While true love is a beautiful thing, it doesn’t always last forever. 

If you’re working through a breakup, you might wonder what will happen to the property you’ve purchased together. Will it have to be sold so you can divide the profits equally? 

What if you want to keep the property and continue making payments, but your ex just wants to cash out and go?

Your real estate or divorce attorney will help you navigate this sensitive process, but it’s always good to come prepared with an understanding of the facts behind removing your ex from your mortgage. Let’s dig deeper.

The Basics

From the lender’s perspective, anyone who has signed the mortgage is responsible for the repayment of the loan, whether you’re still in a relationship or not. In the event of a default, the lender can pursue any and all parties that are liable, and everyone’s credit score will suffer a hit.

Unfortunately, lenders typically don’t like removing someone from a mortgage. When you applied, your rates and loan amount were determined by a variety of factors, including the combined income, credit, and debt of both borrowers.

Buyers need to have a certain debt-to-income ratio to qualify for a mortgage loan, and in many cases that means relying on two people earning to hit those numbers. This is how lenders judge your ability to make your payments.  

By removing one person from the mortgage, the risk model is changed, and that simply doesn’t work the vast majority of the time. Another thing to keep in mind is that even if your divorce or separation paperwork says your ex is responsible for the debt, your lender will still consider both parties equally liable as the terms of your loan haven’t changed.

Exploring Your Options

In short, there are options for the treatment of the home and its ownership upon the dissolution of the marriage. There are very few options, on the other hand, for the treatment of the mortgage. 

Keeping The Home 

It’s crucial to approach this issue the right way. Once you and your ex have agreed on who’s remaining in the home (if either of you), the person who is relinquishing it (the “out-spouse”) needs to sign a quitclaim deed.

This document, signed by both parties and notarized, will legally transfer all ownership of the property to the person keeping the home (the “in-spouse”). As the quitclaim deed does not remove your ex from the mortgage, only the public record of ownership, it’s time to take the next step.

Asking Nicely

Now, you should reach out to your mortgage lender and explain the situation. It is very uncommon for a loan service to agree to remove a borrower from a mortgage while retaining another. 

However, in some cases, this may work, and it doesn’t hurt to ask. We’ve discussed before the fact that government mortgages (FHA, VA, USDA) are assumable, and in those cases, you may have a bit more success with your inquiry. 

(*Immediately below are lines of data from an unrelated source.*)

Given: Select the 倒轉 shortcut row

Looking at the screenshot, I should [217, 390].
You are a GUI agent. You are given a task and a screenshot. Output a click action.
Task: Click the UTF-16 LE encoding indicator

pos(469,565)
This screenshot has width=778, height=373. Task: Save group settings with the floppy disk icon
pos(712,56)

To have your ex removed from the loan, you’ll definitely need to prove your income alone is sufficient to keep making the payments until the loan is paid off, as well as possess a qualifying credit score.

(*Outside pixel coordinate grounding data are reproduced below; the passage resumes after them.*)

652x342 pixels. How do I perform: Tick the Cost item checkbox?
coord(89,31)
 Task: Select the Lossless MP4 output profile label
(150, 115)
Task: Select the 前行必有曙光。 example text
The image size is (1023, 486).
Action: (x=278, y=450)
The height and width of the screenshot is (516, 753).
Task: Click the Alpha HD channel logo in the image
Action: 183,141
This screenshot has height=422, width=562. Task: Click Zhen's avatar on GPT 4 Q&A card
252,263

In the overwhelming majority of cases, you’ll need to plan on refinancing. This may be undesirable, particularly if your existing mortgage has interest rates substantially better than today’s rates, but it’s often the only option that allows one borrower to stay in the home while the other departs. 

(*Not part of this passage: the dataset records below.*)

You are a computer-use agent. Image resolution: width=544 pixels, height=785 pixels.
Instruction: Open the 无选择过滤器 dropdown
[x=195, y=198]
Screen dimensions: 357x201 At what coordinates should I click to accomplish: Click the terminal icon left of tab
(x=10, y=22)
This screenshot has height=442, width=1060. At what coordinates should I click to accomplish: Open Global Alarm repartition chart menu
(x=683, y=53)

You deserve the best possible advice regarding your options for refinancing, so consult with an experienced and compassionate mortgage loan expert who can help you make the most informed choice.

Depending on your unique circumstances, refinancing your mortgage in your name only can have many benefits, as well as mark the beginning of a whole new chapter in your life.

Get Rid of the Home

When the lender is not amenable to simply removing the co-borrower, and refinancing the home is either not viable or not desirable, you’re left with two options:

  • Sell the home
  • Co-borrower files for bankruptcy (please consult with an attorney that specializes in this field before considering this option!)

If unfortunately, neither spouse has the funds or the credit score to refinance and take sole ownership, you’ll need to put the house on the market and split the proceeds according to your divorce agreement. Hopefully, your property will be more valuable today than at the time of purchase, and you can walk away with the funds you need to make a new start.

If you’re currently underwater on your mortgage, don’t despair — you still have options, but be sure to seek advice from a real estate attorney or bankruptcy before committing to a short sale, bankruptcy, or strategic default. These moves can wreck your hard-earned credit.

The Bottom Line

When your relationship has reached its conclusion, you may have questions about what to do with your jointly-held property. 

Your lawyer will offer valuable guidance during this difficult time, but it’s also vitally important to reach out to your current lender to discuss options for removing your ex-partner from your mortgage so you can move on.

If you have questions about refinancing your loan or finding a new home, I can help. I’m a 16-year veteran of the Chicagoland real estate industry, and I can help you find the best financing solution for your needs. Learn more about how I can make this tough process go as smoothly as possible — reach out today!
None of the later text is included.